ФРАГМЕНТ ТЕКСТА
※ ※ ※

Если мера человека узнается лучше всего в страданиях, то прав Данте, не называя Генриха иначе как «духом высокий Arrigo», l'alto Arrigo. Душу свою он отдаст за чужой несчастный народ, который поступит с ним так же, как злое и глупое дитя, «если бы, умирая от голода, оно оттолкнуло кормилицу».[442]
Всеми покинутый, в чужой полувражеской стране, где самый воздух напоен предательством, как воздух Мареммы — болотной лихорадкой, Генрих видит, как войско его с каждым днем уменьшается, тает, от постоянных, тоже предательских засад и нападений полувоенных, полуразбойничьих шаек, бывших для этого доблестного, но изнеможенного войска тем же, что ядовитые жала бесчисленных мух — для издыхающего льва. Гнусно изменяют Генриху все, но гнуснее всех — папа, — сначала тайно, а потом и явно, когда императора Священной Римской Империи, им же провозглашенного, в недавней энциклике, «посланником Божиим», — вдруг испугавшись в нем соперника земному владычеству пап и как бы сойдя с ума от этого страха, — он отлучает от Церкви. Видеть, как пастырь Христов сделался волком, всем верующим было страшно, но страшнее всех Генриху, потому что он больше всех верил ему и на него надеялся.[443]
Ко всем этим испытаниям внешним присоединилось и внутреннее — потеря нежно любимой жены и брата: оба умерли, все в том же несчастном походе, так что скорбь его растравлялась терзающим сомненьем: имел ли он право жертвовать чужому, неблагодарному народу не только собой, но и теми, кого больше всего на свете любил?[444] Мука этого сомненья, может быть, облегчалась для него только тем, что смерть и ему самому уже смотрела в глаза: медленный, но жестокий и неисцелимый недуг подтачивал силы его, как медленный яд. Бывали дни, когда изможденное, прозрачно- бледное, точно восковое лицо его напоминало лицо покойника.
Но чем тяжелее был крест, тем он мужественнее нес его; духом не падал, а возвышался и креп. «Мы родились от вечного гранита», — мог бы сказать и он, как Данте.

※ ※ ※

ИСХОДНЫЕ ДАННЫЕ
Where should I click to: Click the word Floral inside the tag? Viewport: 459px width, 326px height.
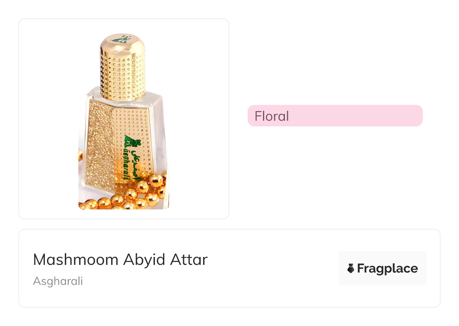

※ ※ ※

ПИСЬМЕННОЕ ЗАДАНИЕ A
Измените фрагмент о Генрихе от «Но чем тяжелее» до «он, как Данте.»: слово «крест» в нем должно уступить место слову «груз».
ПИСЬМЕННОЕ ЗАДАНИЕ B
Почему, согласно фрагменту о Генрихе, превращение пастыря Христова в волка было для Генриха страшнее, чем для всех остальных верующих?
ПИСЬМЕННОЕ ЗАДАНИЕ C
Продолжите фрагмент о Генрихе после слов «как Данте».

ОТВЕТ К УПРАЖНЕНИЮ A
Но чем тяжелее был груз, тем он мужественнее нес его; духом не падал, а возвышался и креп. «Мы родились от вечного гранита», — мог бы сказать и он, как Данте.

ОТВЕТ К УПРАЖНЕНИЮ B
Генрих больше всех верил папе и надеялся на него. Поэтому предательство и отлучение от Церкви ударили по нему сильнее, чем по другим.

ОТВЕТ К УПРАЖНЕНИЮ C
В эти именно тягчайшие дни главный внутренний враг Генриха, «демон отвлеченности», отступил от него, побежденный. Прежде ходил он. как бы на аршин от земли, точно реял по воздуху, а теперь твердо пошел по земле; деятелем стал созерцатель, — искусным полководцем и мудрым политиком. С папой порвав окончательно и презрев отлучение от Церкви, заключил он союз с королем Сицилии, Фридрихом Аррагонским и с Генуей; убедил и германских князей двинуть на помощь к нему огромное войско.
Новый поход, тщательно подготовленный за зиму, должен был охватить Италию с двух концов, с юга и севера, морскими и сухопутными силами. «Люди, опытные в военном деле, — вспоминает Дж. Виллани, — не сомневались… что государь такого великого духа и таких отважных замыслов мог легко победить короля Роберта и, победив его, овладеть всей Италией и многими другими странами».[445] Это значит: мог восстановить бывшую или основать будущую Всемирную Монархию, о которой мечтал и Данте.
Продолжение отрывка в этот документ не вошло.